> _ABOUT THIS EXERCISE_
In the material below, find the line with "Task: Play audio for the word котёнок" and the line with "Screen dimensions: 666x650", then output both and every line between them exactly, omitting pictures.

> _DATA TO PROCESS_
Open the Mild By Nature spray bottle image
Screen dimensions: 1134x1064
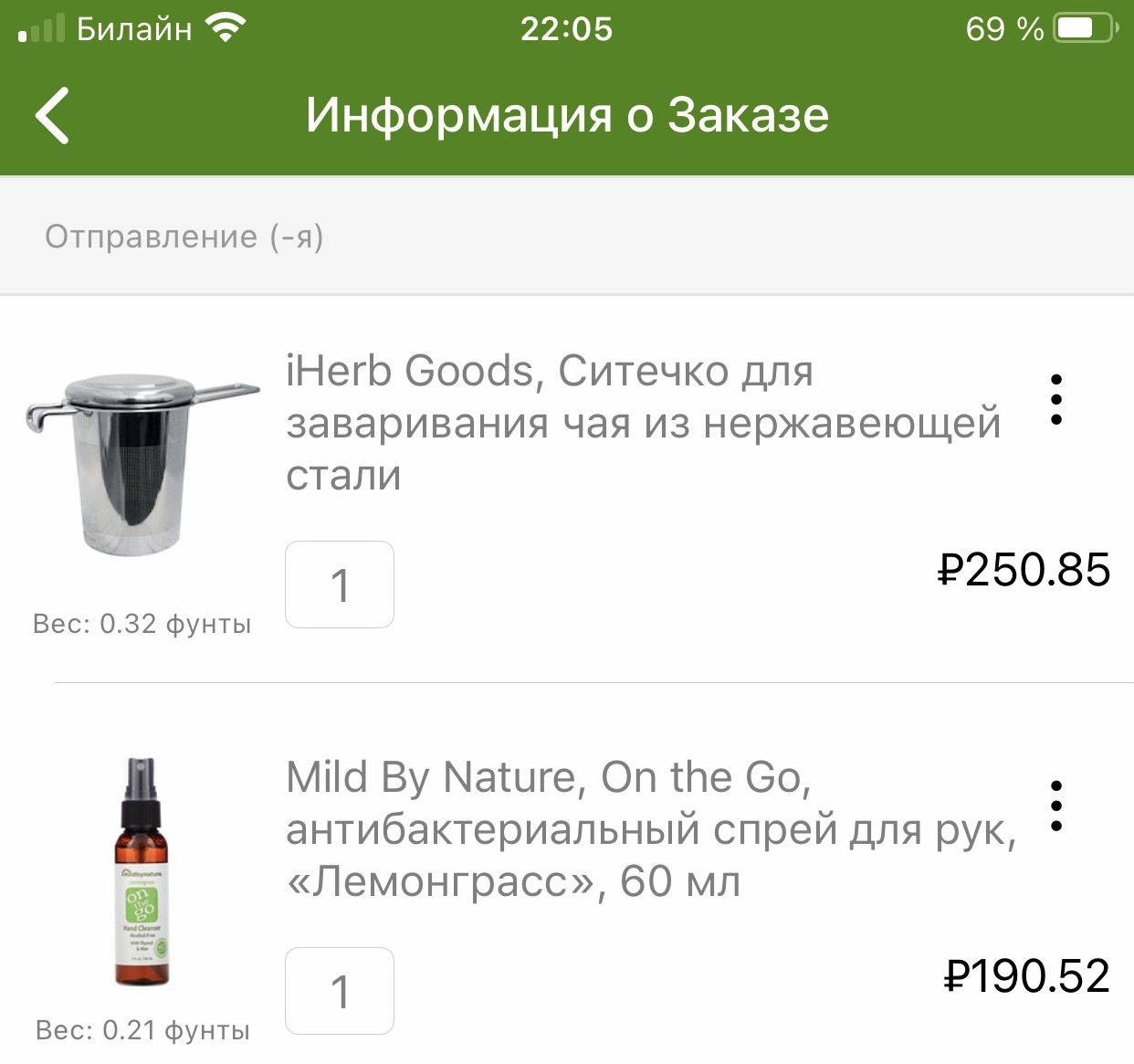tap(142, 872)
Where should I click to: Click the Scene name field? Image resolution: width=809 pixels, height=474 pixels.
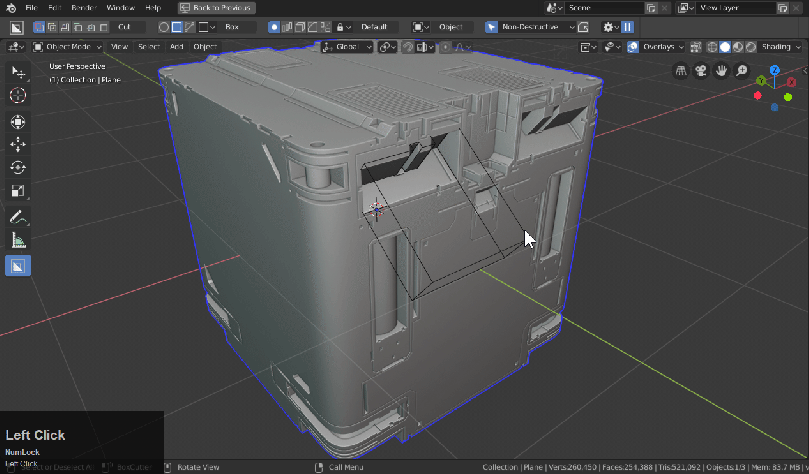tap(602, 7)
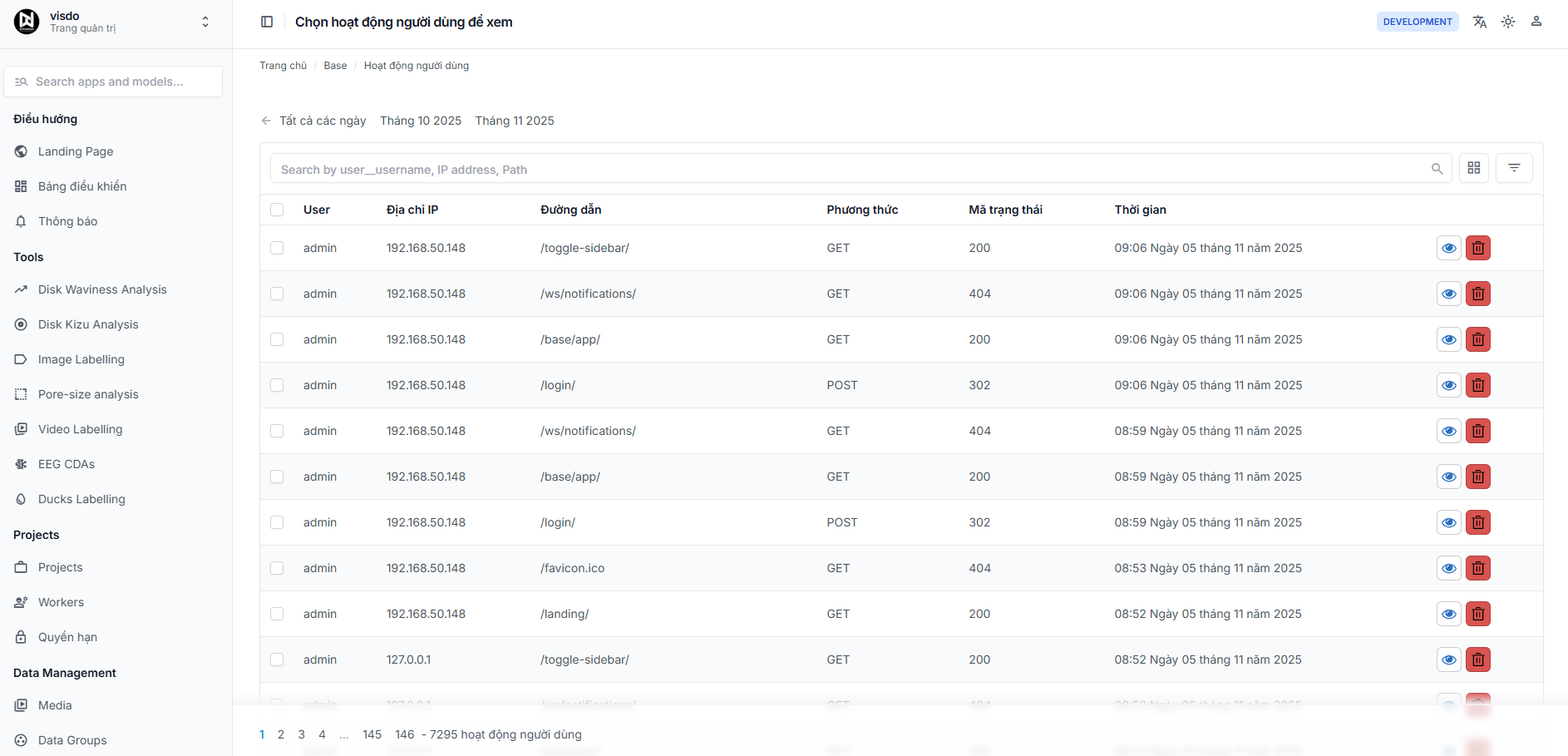Image resolution: width=1568 pixels, height=756 pixels.
Task: Open Bảng điều khiển in sidebar
Action: click(x=82, y=186)
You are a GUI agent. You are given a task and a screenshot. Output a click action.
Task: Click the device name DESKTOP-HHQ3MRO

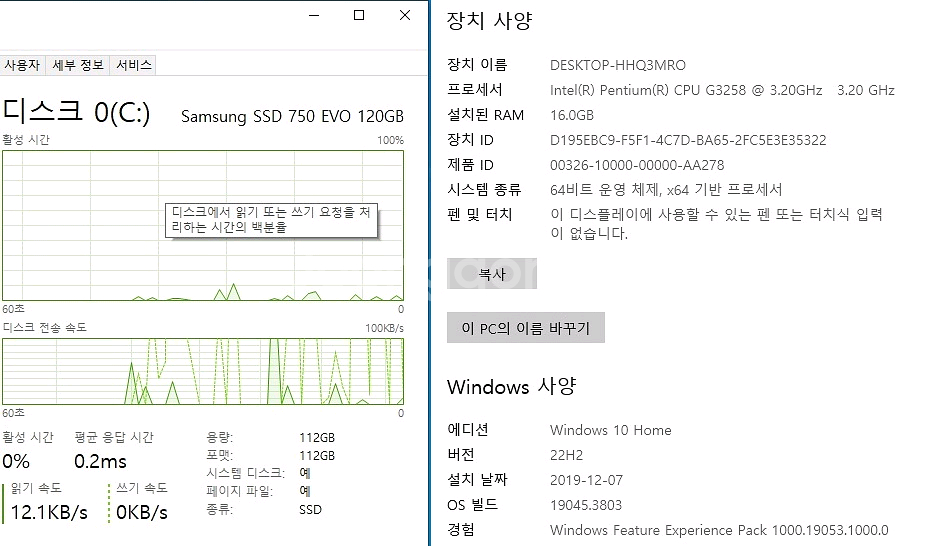618,65
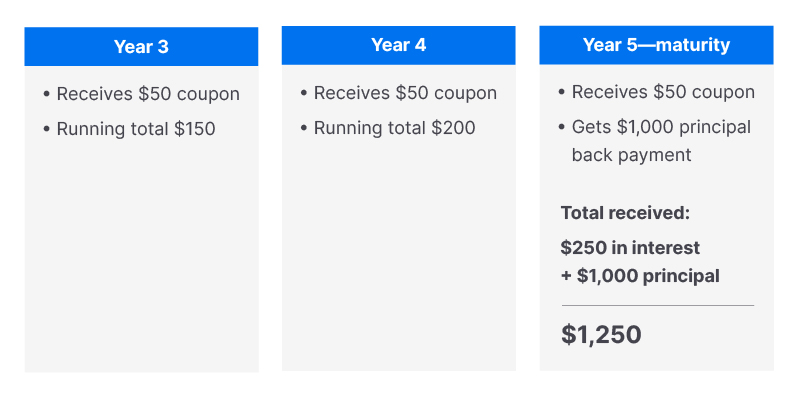Click "Receives $50 coupon" under Year 5

[x=663, y=93]
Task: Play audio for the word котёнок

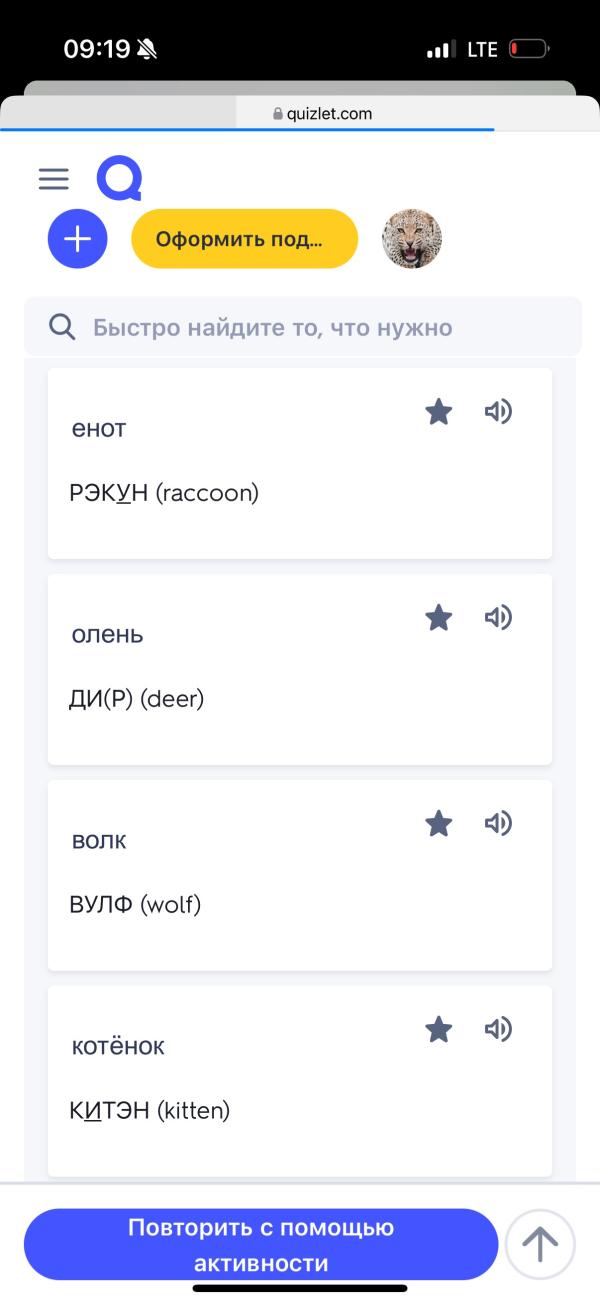Action: tap(498, 1029)
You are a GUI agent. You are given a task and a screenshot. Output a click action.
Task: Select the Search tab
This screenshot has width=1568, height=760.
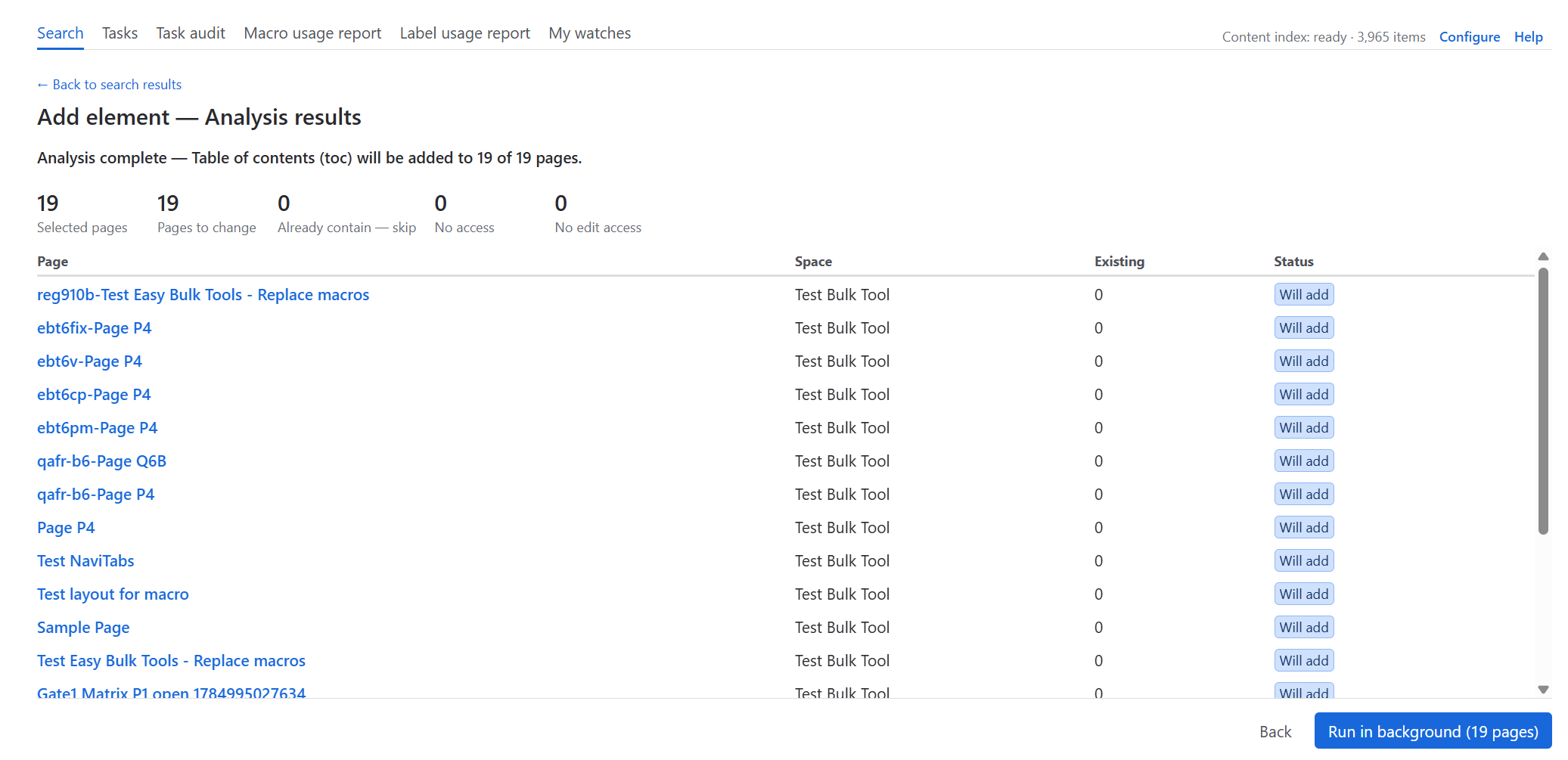(61, 33)
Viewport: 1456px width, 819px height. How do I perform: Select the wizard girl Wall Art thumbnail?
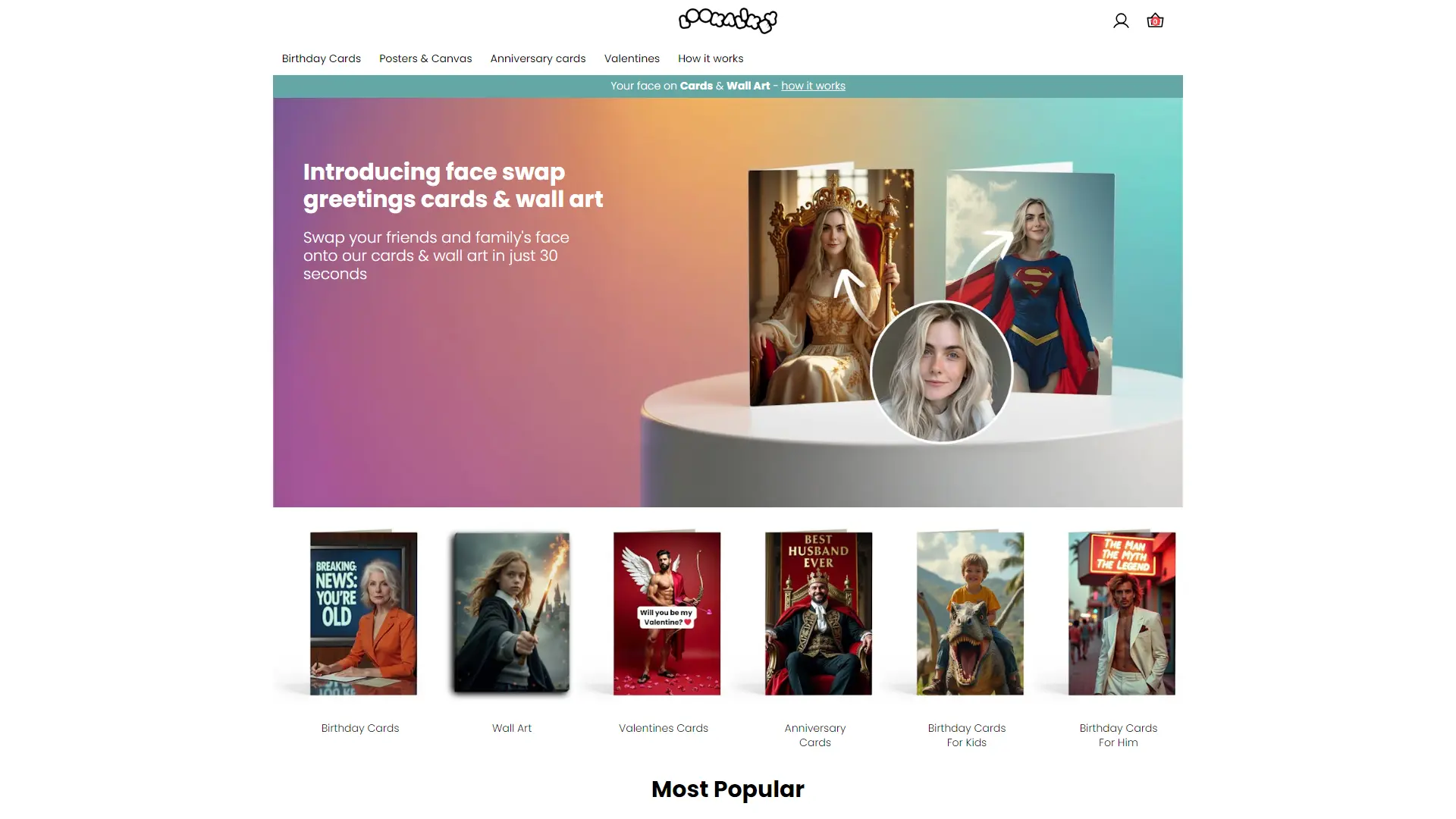512,613
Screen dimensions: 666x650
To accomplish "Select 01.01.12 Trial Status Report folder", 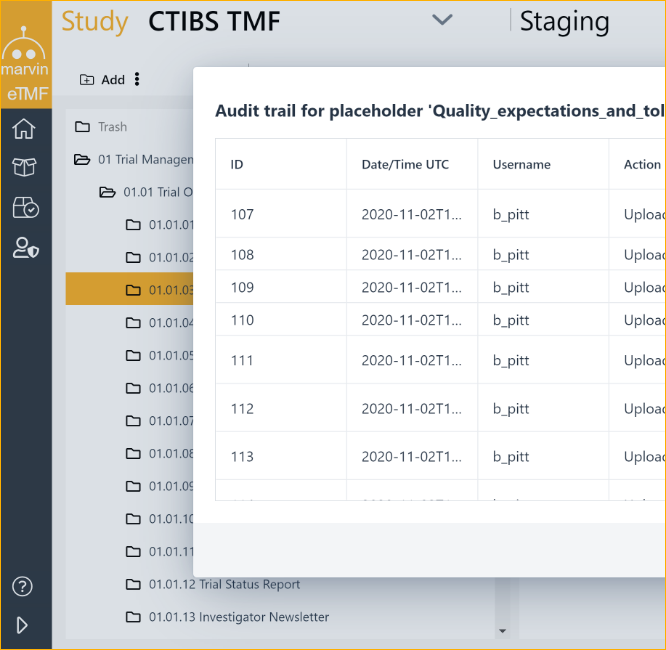I will (224, 584).
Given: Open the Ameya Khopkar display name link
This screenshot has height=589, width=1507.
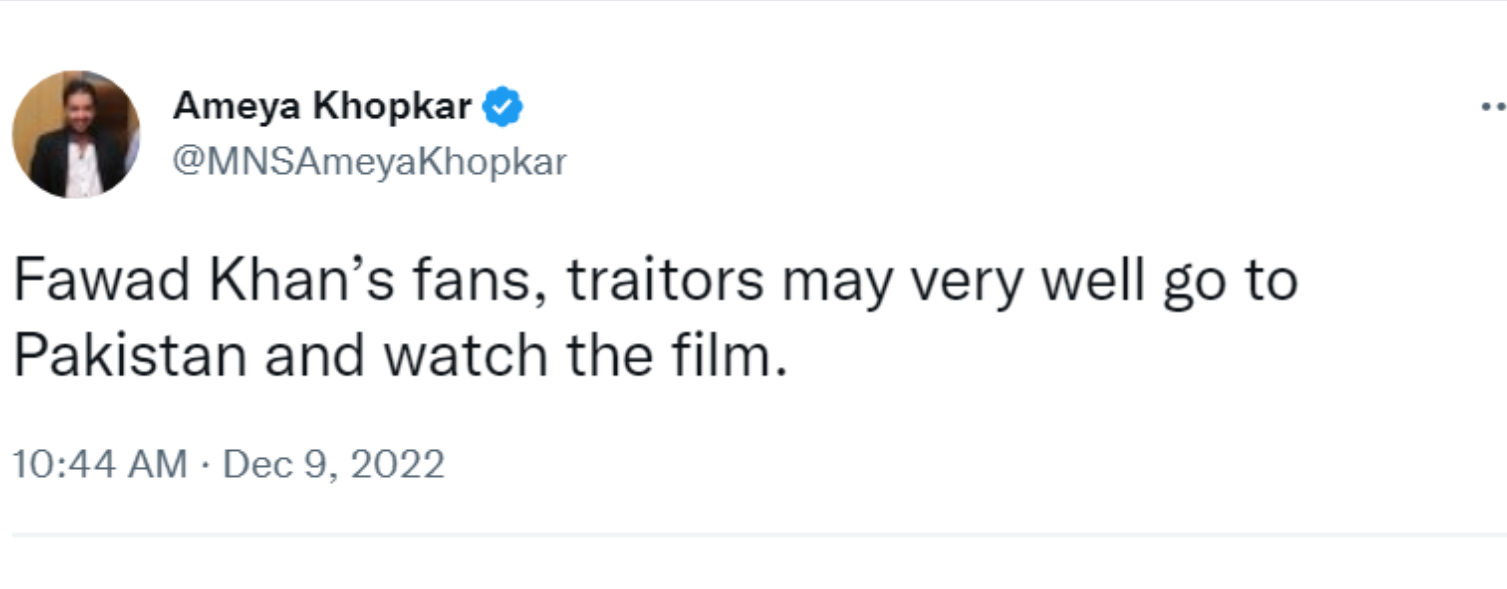Looking at the screenshot, I should click(x=322, y=107).
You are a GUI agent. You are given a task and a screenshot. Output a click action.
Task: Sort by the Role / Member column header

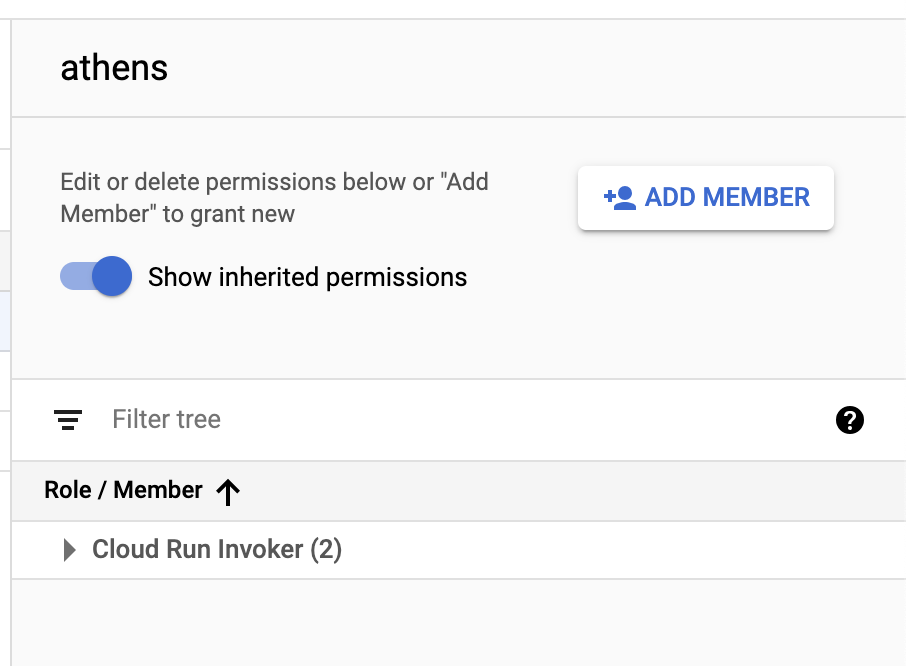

> _ANSWER BELOW_
Task: Play audio for the word котёнок

Action: tap(498, 1029)
You are a GUI agent. You are given a task and a screenshot. Output a click action.
Task: Select the Search tab
This screenshot has width=1568, height=760.
(61, 33)
Viewport: 1456px width, 819px height. How do I perform: Select the wizard girl Wall Art thumbnail?
512,613
Screen dimensions: 666x650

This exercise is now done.